The following inclusion criteria should be ascertained at the baseline visit:

- Peripheral neuropathy symptoms: Have measurable pain perception (previous 24h) on the
Likert numerical rating scale with a mean >/= 4 points calculated from at least 4
daily measurements over the 7 days immediately prior to the Baseline Visit and/or
Dysesthesia as assessed by the presence of measurable dysesthesia with a mean >/= 4
points calculated from at least 4 daily measurements over the 7 days immediately prior
to the Baseline Visit.

- Have an electrocardiogram (ECG) at Baseline without any clinically significant
abnormality.

- Have an expected survival > 6 months.

Exclusion Criteria:

- Have a documented neuropathy or risk factors of neuropathy which might interfere with
the assessment of the severity of pain (eg, including, but not limited to, type 2
diabetes, peripheral vascular disease, B12 Vitamin deficiency, thyroid dysfunction,
post surgical neuropathic pain, post-traumatic neuropathy, or neuropathy in relation
with disease progression).

- Have other neurological diseases that may produce weakness, sensory loss, or autonomic
symptoms, or laboratory test abnormality.

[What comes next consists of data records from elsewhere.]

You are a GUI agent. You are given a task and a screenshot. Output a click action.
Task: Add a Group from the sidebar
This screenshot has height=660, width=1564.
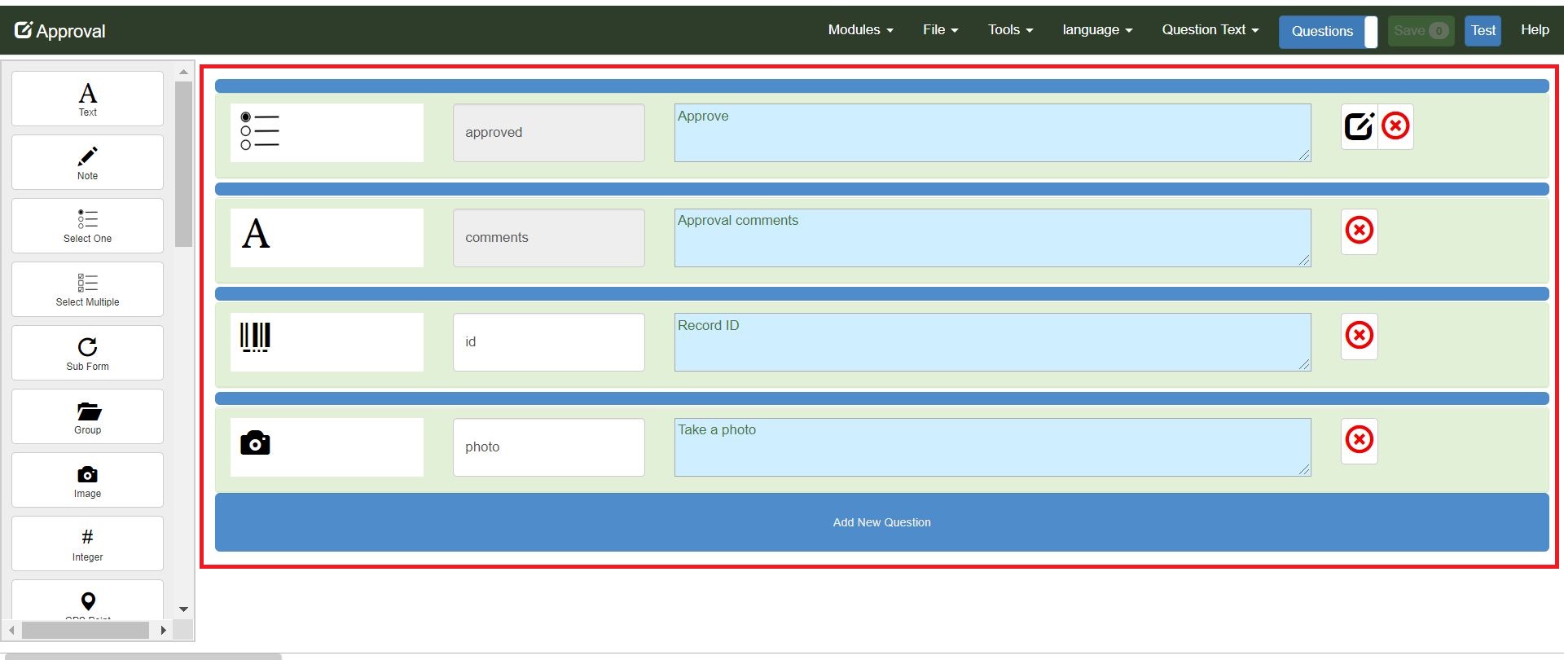[87, 416]
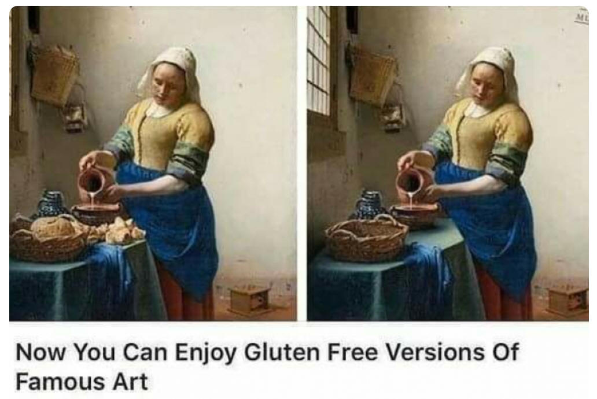Click the watermark in the top-right corner
This screenshot has width=597, height=399.
point(582,17)
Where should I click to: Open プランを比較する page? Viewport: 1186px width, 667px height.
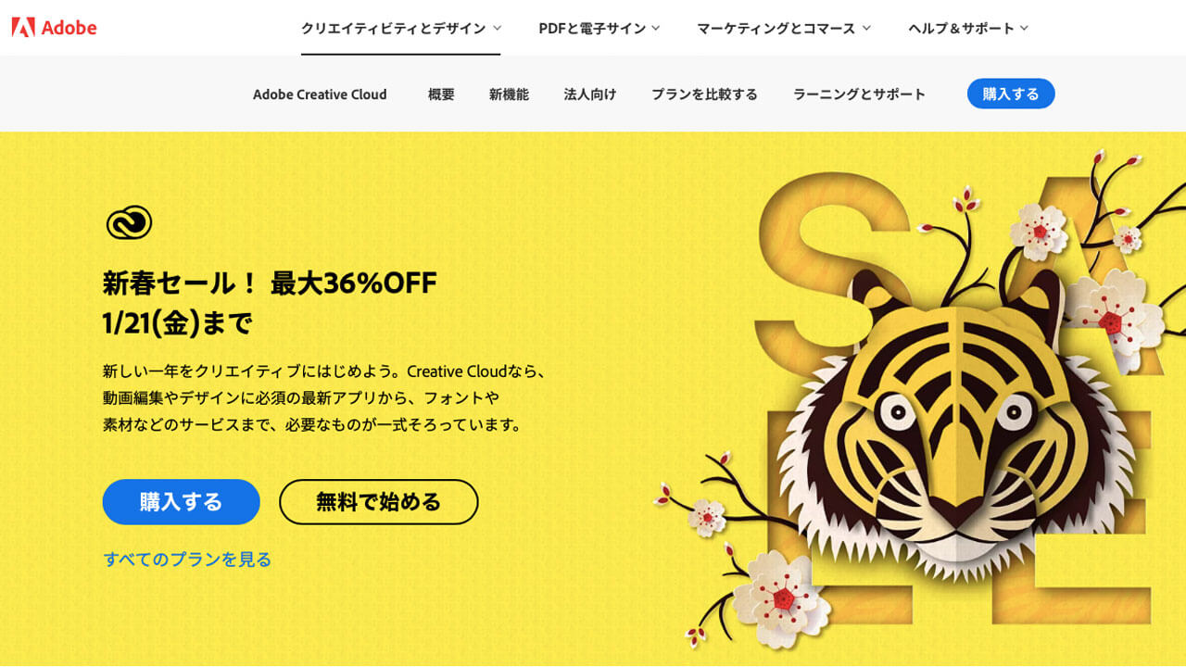pos(704,94)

- Refractory to treatment defined as not improved, according to the Investigator, by 3
or more treatments prescribed for the current PN symptoms.

- HIV positive serology.

- History of, or current cardiac dysrhythmias and / or a history of cardiovascular
disease,including myocardial infarction, except patients with only well controlled
hypertension.

- Have had prior (within the past 6 months) or have concurrent neurotoxic drugs (e.g.,
but not limited to, cisplatin, vincristine, vinblastine, cytarabine, thalidomide,
bortezomib, or procarbazine, capecitabine, navelbine).

- Have a current medication that may have a similar mechanism of action as TRO19622:
acetyl-L-carnitine

- Have a current medication that could interfere with TRO19622 pharmacokinetics:
tamoxifen

- Have current medications that could interfere with TRO19622 absorption such as
ezetimibe, bile salts chelators, fibrates, phytosterols, fish oils.

- Have a current medication of lipid lowering agents other than statins.

- Have a recent history (within the previous 6 months) or current evidence of alcohol or
drug abuse.

- Have concurrent unstable disease involving any system (eg, advanced carcinoma other
than carcinoma justifying the recent treatment with taxanes, myocardial infarction,
clinical or ECG signs of myocardial ischemia, cardiac insufficiency, anginal symptoms,
current symptoms of CAD, renal impairment, or any other condition that in the opinion
of the Investigator would make the patient unsuitable for study participation)

- Be pregnant female or lactating.

- Have renal impairment defined as blood creatinine > 1.5× upper limit of normal (ULN)

- Hemostasis disorders or current treatment with oral anticoagulants.

- Have hepatic impairment hepatic function as follows: liver enzymes (ALT and AST) > 2×
ULN or > 3.5× ULN in case of liver metastasis

- Are not able to comply with regard to the known contraindications, warnings and
precautions, drug-interactions and dosing recommendations of paracetamol or tramadol.

- Be possibly dependent on the Investigator or the Sponsor (eg, including, but not
limited to, affiliated employee).

- Participated in any other investigational drug or therapy study with a non approved
medication,within the previous 3 months.

- Known hypersensitivity to one of the capsules' ingredients

- Any other condition which, in the opinion of the investigator would impede competence
or compliance or possibly hinder completion of the study.